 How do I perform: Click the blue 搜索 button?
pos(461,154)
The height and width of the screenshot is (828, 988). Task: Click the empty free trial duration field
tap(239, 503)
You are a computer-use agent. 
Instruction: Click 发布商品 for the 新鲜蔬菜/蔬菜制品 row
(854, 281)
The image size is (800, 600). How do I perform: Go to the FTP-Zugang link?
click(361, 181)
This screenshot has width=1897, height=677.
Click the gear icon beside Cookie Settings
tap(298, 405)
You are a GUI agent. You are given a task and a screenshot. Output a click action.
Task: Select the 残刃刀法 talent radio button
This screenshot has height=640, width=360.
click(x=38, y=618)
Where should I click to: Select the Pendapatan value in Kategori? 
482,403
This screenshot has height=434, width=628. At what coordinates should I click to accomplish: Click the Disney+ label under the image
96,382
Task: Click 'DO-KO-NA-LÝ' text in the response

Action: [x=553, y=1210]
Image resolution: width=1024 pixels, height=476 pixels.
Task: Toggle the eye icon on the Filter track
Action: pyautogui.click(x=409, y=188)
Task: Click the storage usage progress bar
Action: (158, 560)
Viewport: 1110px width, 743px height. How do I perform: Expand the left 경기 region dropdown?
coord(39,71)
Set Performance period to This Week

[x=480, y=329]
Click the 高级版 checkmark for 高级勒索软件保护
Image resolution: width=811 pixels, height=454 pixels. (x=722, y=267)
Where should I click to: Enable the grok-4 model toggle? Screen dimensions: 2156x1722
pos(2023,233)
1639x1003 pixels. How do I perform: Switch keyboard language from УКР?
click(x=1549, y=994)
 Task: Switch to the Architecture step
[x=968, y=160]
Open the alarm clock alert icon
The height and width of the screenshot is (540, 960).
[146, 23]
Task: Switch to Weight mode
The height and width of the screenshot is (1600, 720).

___

**REQUIREMENT**
Type out the entries exactly as they appear above.

**RESPONSE**
 How do I perform: Click the blue 搜索 button?
pos(461,154)
The height and width of the screenshot is (828, 988). Task: Click the empty free trial duration field
tap(239, 503)
You are a computer-use agent. 
Instruction: Click 发布商品 for the 新鲜蔬菜/蔬菜制品 row
(854, 281)
The image size is (800, 600). How do I perform: Go to the FTP-Zugang link?
click(361, 181)
This screenshot has width=1897, height=677.
Click the gear icon beside Cookie Settings
tap(298, 405)
You are a GUI agent. You are given a task and a screenshot. Output a click action.
Task: Select the 残刃刀法 talent radio button
This screenshot has height=640, width=360.
click(x=38, y=618)
Where should I click to: Select the Pendapatan value in Kategori? 
482,403
This screenshot has height=434, width=628. At what coordinates should I click to accomplish: Click the Disney+ label under the image
96,382
Task: Click 'DO-KO-NA-LÝ' text in the response

Action: [x=553, y=1210]
Image resolution: width=1024 pixels, height=476 pixels.
Task: Toggle the eye icon on the Filter track
Action: pyautogui.click(x=409, y=188)
Task: Click the storage usage progress bar
Action: (158, 560)
Viewport: 1110px width, 743px height. How do I perform: Expand the left 경기 region dropdown?
coord(39,71)
Set Performance period to This Week

[x=480, y=329]
Click the 高级版 checkmark for 高级勒索软件保护
Image resolution: width=811 pixels, height=454 pixels. (x=722, y=267)
Where should I click to: Enable the grok-4 model toggle? Screen dimensions: 2156x1722
pos(2023,233)
1639x1003 pixels. How do I perform: Switch keyboard language from УКР?
click(x=1549, y=994)
 Task: Switch to the Architecture step
[x=968, y=160]
Open the alarm clock alert icon
The height and width of the screenshot is (540, 960).
[146, 23]
Task: Switch to Weight mode
The height and width of the screenshot is (1600, 720).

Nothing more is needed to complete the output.